** START OF Items **
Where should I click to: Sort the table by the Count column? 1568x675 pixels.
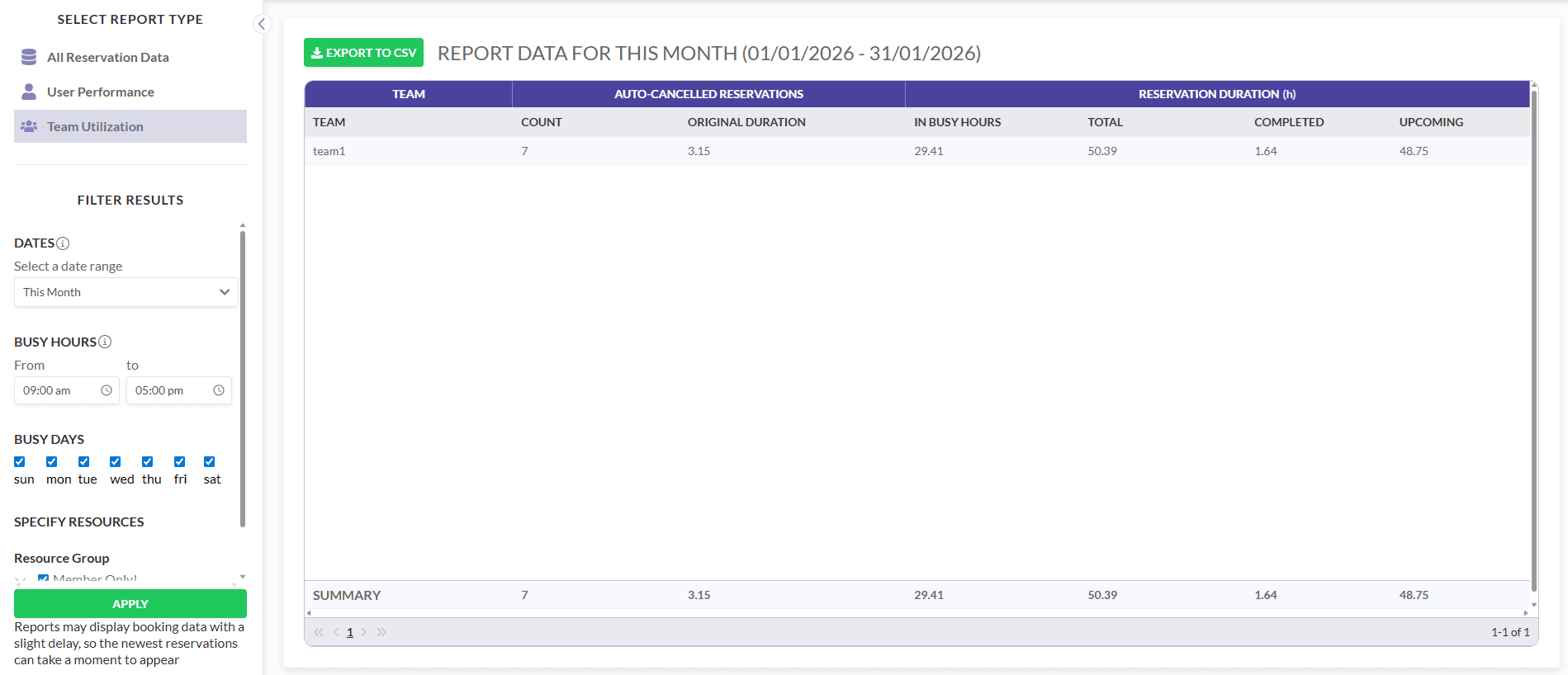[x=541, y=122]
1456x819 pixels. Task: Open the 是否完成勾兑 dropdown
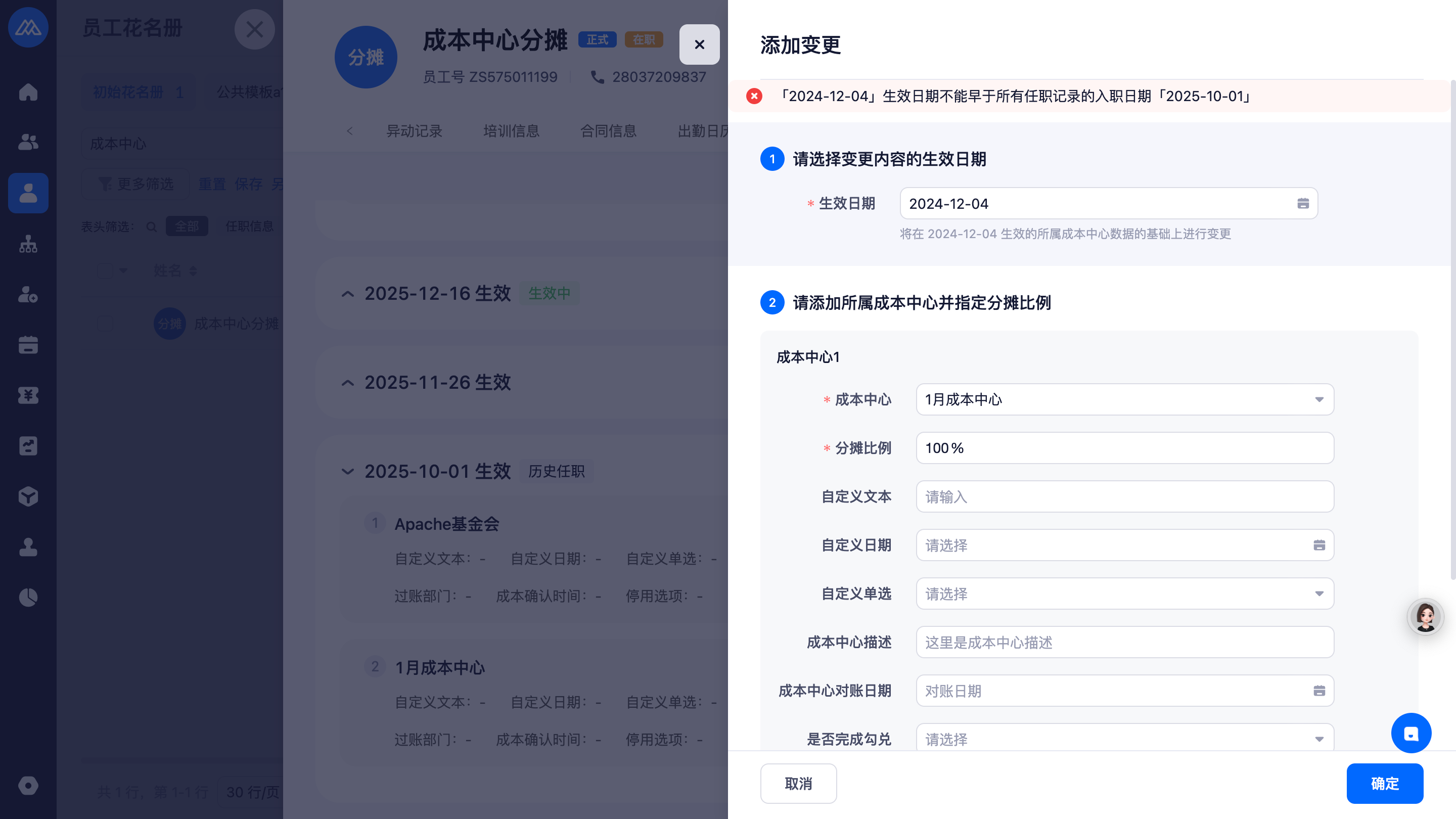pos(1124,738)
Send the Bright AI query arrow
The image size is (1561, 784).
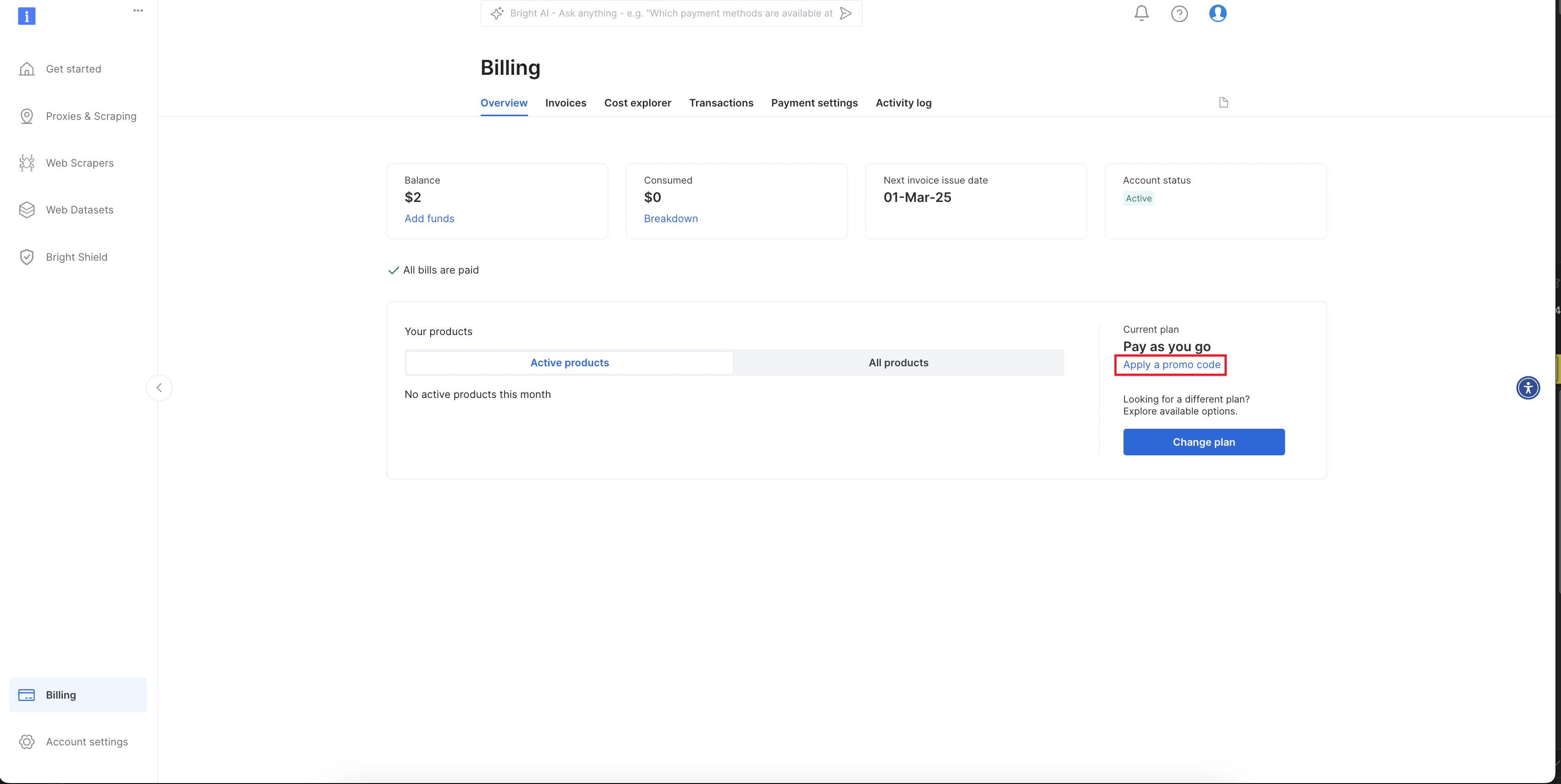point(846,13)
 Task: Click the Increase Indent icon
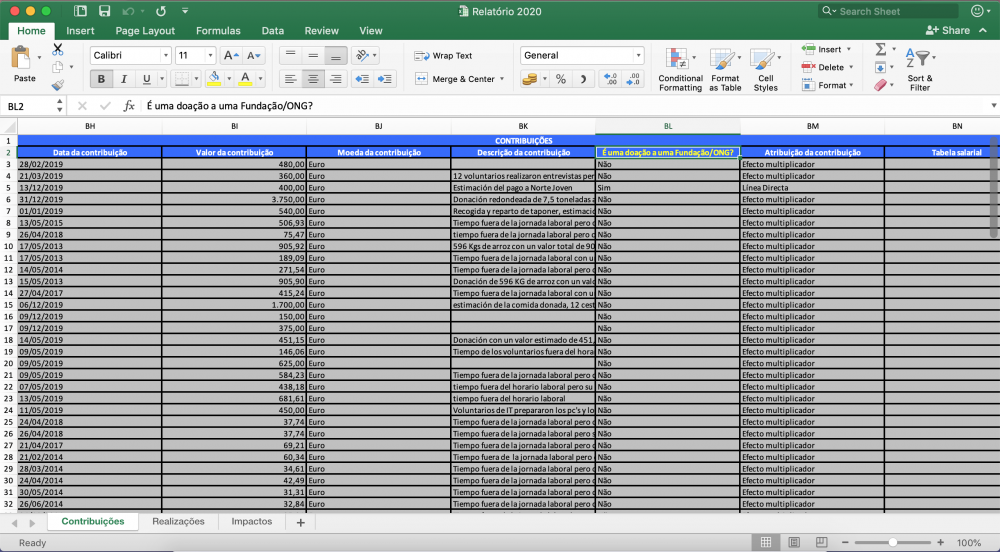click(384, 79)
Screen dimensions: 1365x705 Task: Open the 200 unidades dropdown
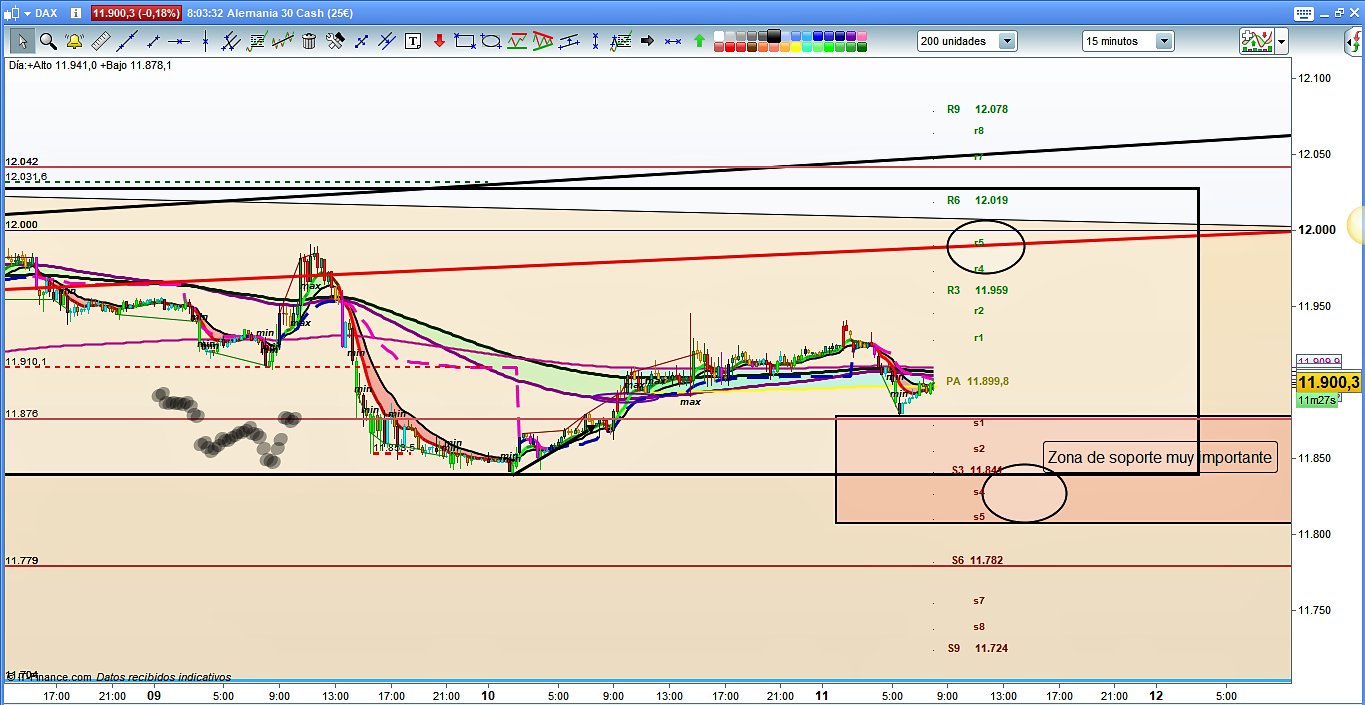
** END OF Items **
Task prompt
Put every line of the data above into a JSON list of strings, one string per line, skipping blank lines and leaving out the pictures.

Answer in full
[
  "Where should I click to: Sort the table by the Count column? 1568x675 pixels.",
  "[x=541, y=122]",
  "1456x819 pixels. Task: Open the 是否完成勾兑 dropdown",
  "pos(1124,738)",
  "Send the Bright AI query arrow",
  "The image size is (1561, 784).",
  "point(846,13)",
  " Task: Click the Increase Indent icon",
  "click(384, 79)",
  "Screen dimensions: 1365x705 Task: Open the 200 unidades dropdown"
]